Some albums surprise you with their degree of originality, because you had no particular expectations of it and the composer was unknown to you. In doing so, I am revealing a serious failing on my part, because Kamala Sankaram is a figure who has been effectively shaking up the American scene for some years now. I’d like to take this opportunity to apologise for my tardiness and so, urge you to take a closer look at her totally unique musical universe. It’s a stylistic melting pot, with musical techniques inspired by both contemporary art music and popular groove music (R’n’B, hip-hop, funk) or non European art tradition. You may say that this is already being done. Yes, but Sankaram’s approach is like no other and, above all, she adds her voice (because she is also a singer) in often onomatopoeic interventions traced over groovy rythmic architecture. Sankaram has a very wide-ranging technique (she has obviously regularly rubbed shoulders with Ligeti).

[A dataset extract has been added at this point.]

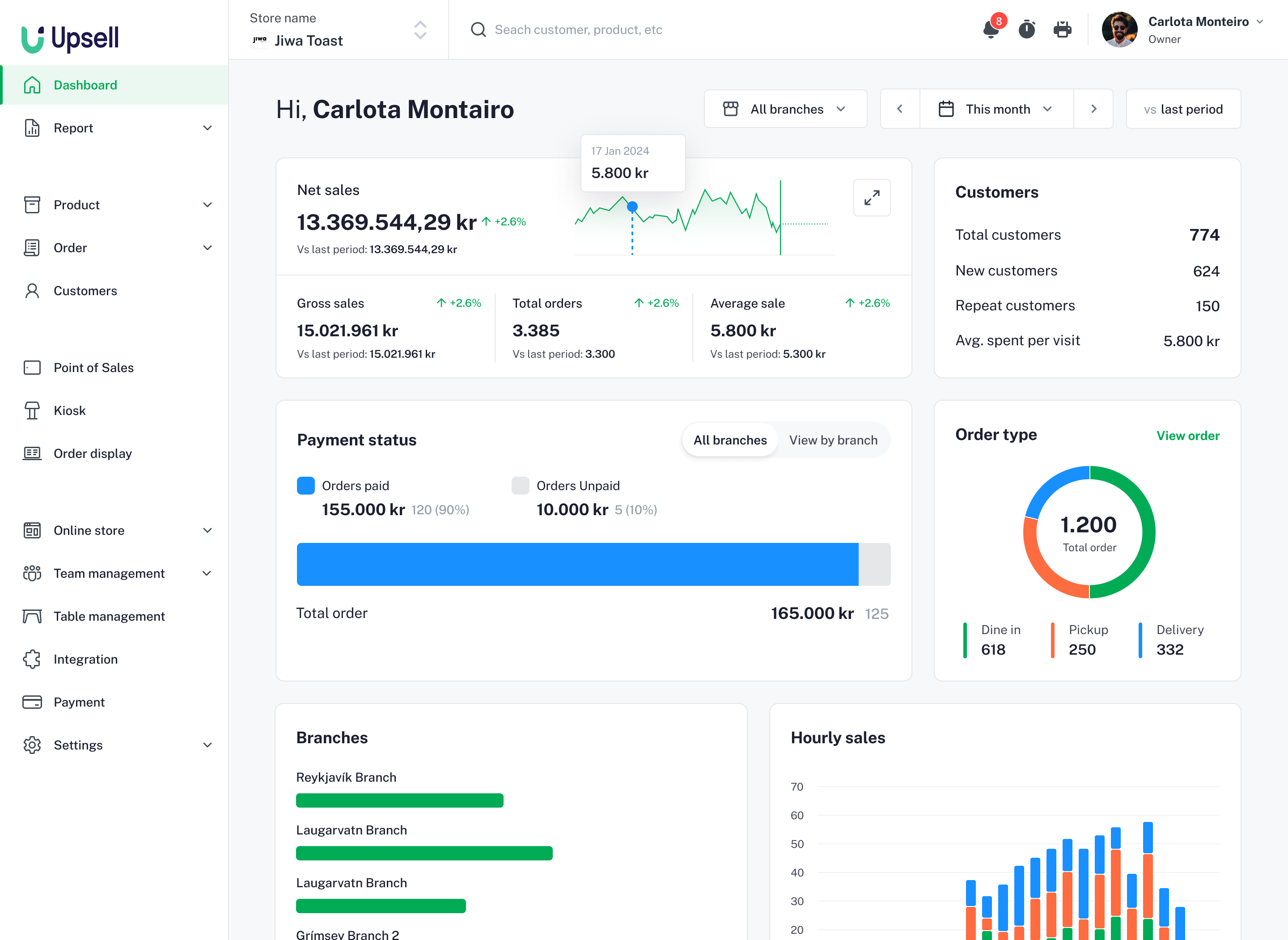This screenshot has height=940, width=1288.
Task: Click the printer icon in header
Action: [x=1062, y=30]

The works presented here stem from a common conceptual core, linked to the issue of climate change. They are all written for voice, electronics and percussion (a whole range carefully mastered by Brian Shankar Adler) and express a certain degree of concern, but essentially tempered by a great deal of optimism. Some pieces have the character of a jazz proposition (Crescent), others are more suggestive, even expressionist, like A Brief History of Progress, which begins with gospel intonations but dissolves into a kind of felt horror carried by diabolical electronically triturated whispers. There are also three versions of Heat Map (1990-2000, 2000-2010, 2010-2020), where the nomenclature of average world temperatures throws the undeniable worsening of global warming in our faces.
Kamala Sankara reminds me of Meredith Monk in this High art/Low art fusion of voice, electro and acoustic. The album is rounded off with a piece for voice, electronics and string quartet, 5 Rasas. A melancholy intro, like a film theme, metamorphoses into something much stranger, but beautiful, inspired by the concept of emotional states practised in Indian art. Seductive and fascinating.
The Washington Post described her as “one of the country’s most exciting opera composers”. I have no trouble believing that. One of her operas is called Miranda: The Steampunk Murder Mystery Opera. I’m already hooked by the title!
So I’m off to explore her other compositions, which you should do too, after listening to this album, of course.